Some bike seats can be, ah, “sucky for your sex organs,” but this one feels like you’re sitting in a BarcaLounger, and a laptop fits nicely behind it. If there were such things as protected bike lanes, we would all be riding rigs similar to this, replete with over-the-head fairings, turn signals, and electrically heated clothing. Entrepreneurs have not realized it yet, but with that much battery power, all kinds of things become feasible. Heated clothing could keep you warm and toasty in the coldest weather, negating the need to bundle up for the start of a ride and strip down toward the end of it. Turn signals would negate the need to take a hand off your brakes to signal (as cars race toward you from behind). With this much power, you can also light a bike up like a Christmas tree.
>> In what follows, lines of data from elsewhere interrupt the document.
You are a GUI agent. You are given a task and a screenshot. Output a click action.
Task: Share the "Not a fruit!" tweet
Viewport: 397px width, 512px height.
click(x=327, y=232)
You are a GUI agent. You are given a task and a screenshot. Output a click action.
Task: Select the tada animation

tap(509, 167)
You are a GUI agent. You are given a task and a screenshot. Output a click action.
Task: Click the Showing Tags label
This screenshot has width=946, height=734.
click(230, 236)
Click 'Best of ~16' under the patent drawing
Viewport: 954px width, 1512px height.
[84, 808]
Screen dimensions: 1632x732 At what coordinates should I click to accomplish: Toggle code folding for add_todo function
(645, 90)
Engineering is the art of compromise. Recumbent bikes are favored for long, level rides with little car traffic. Their low drag coefficient really comes into play at higher speeds (drag is an exponential function of velocity). They also tend to be more comfortable because of the reclining position and seats. However, this low profile also makes them less visible, which can be a problem in heavy traffic. They are not so great on hills, but electric assist makes that issue irrelevant. Riding in Seattle with its heavy traffic, horrible roads, and steep hills may favor a conventional framed bike because they are more visible and nimble, although — obviously in my case — not visible or nimble enough. I was hit by a car on my way to test-ride this bike. I’ll tell you about it in another post.
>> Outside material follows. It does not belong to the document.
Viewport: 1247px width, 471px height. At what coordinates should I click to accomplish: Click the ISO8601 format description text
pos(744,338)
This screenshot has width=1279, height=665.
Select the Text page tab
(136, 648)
Cost is another major variable. The “Coolest bike in Seattle” title comes with a price tag. The battery pack alone cost a grand. The bike is high-end and also cost a couple thousand. The well-engineered kit wasn’t cheap, either. On the other hand, when put in perspective, a $5,000 or $6,000 rig like this is not only a lot cheaper than a car, but also carbon neutral, and you can’t take a car on a commuter train.
For the nerds:
He waited several months for the battery to come in from China. Apparently the charger was delayed by UL certification. The pack has about the same overall dimensions as mine but stores twice the energy and therefore has twice the range. My DeWalt power tool batteries take up more space because they’re packed in damage-tolerant cases, each case has a potted circuit board, and each cell in a case is cylindrical in shape instead of rectangular.
I believe he said the cells are LiPo (lithium polymer) chemistry. If so, a single puncture or short circuit could make his bike look like a space shuttle launch. This is something he will need to watch out for. The batteries also take about six hours to charge (probably to prevent them from lighting off). The DeWalts charge in 30 to 60 minutes and won’t blow up.
Eco-Speed has been making kits for recumbents for some time now. Their website offers several battery options, including the stable LiFe (Lithium Iron chemistry). An obscure Chinese manufacturer selling LiFe battery packs wrapped in duct tape for unbelievably low prices has recently inundated eBay. They even come with a battery management system and chargers. Personally, I wouldn’t touch one of these packs with a 10-foot pole. Quality control has to be minimal to nonexistent, and the batteries may even be illegal copies of a patented design. You have to wonder what’s going on out there.
The powerful motor has cooling fins to dump heat and is protected by a 50-amp fuse. To put this into perspective, understand that a single 50-amp fuse also protects all four burners and the oven in a typical electric stove. This is why I traded amperage for voltage, although 72 volts can sting if you are not careful. The motor also ties into the gearing. That gearing combined with this bike’s small wheel diameter will race it up just about any hill it hits.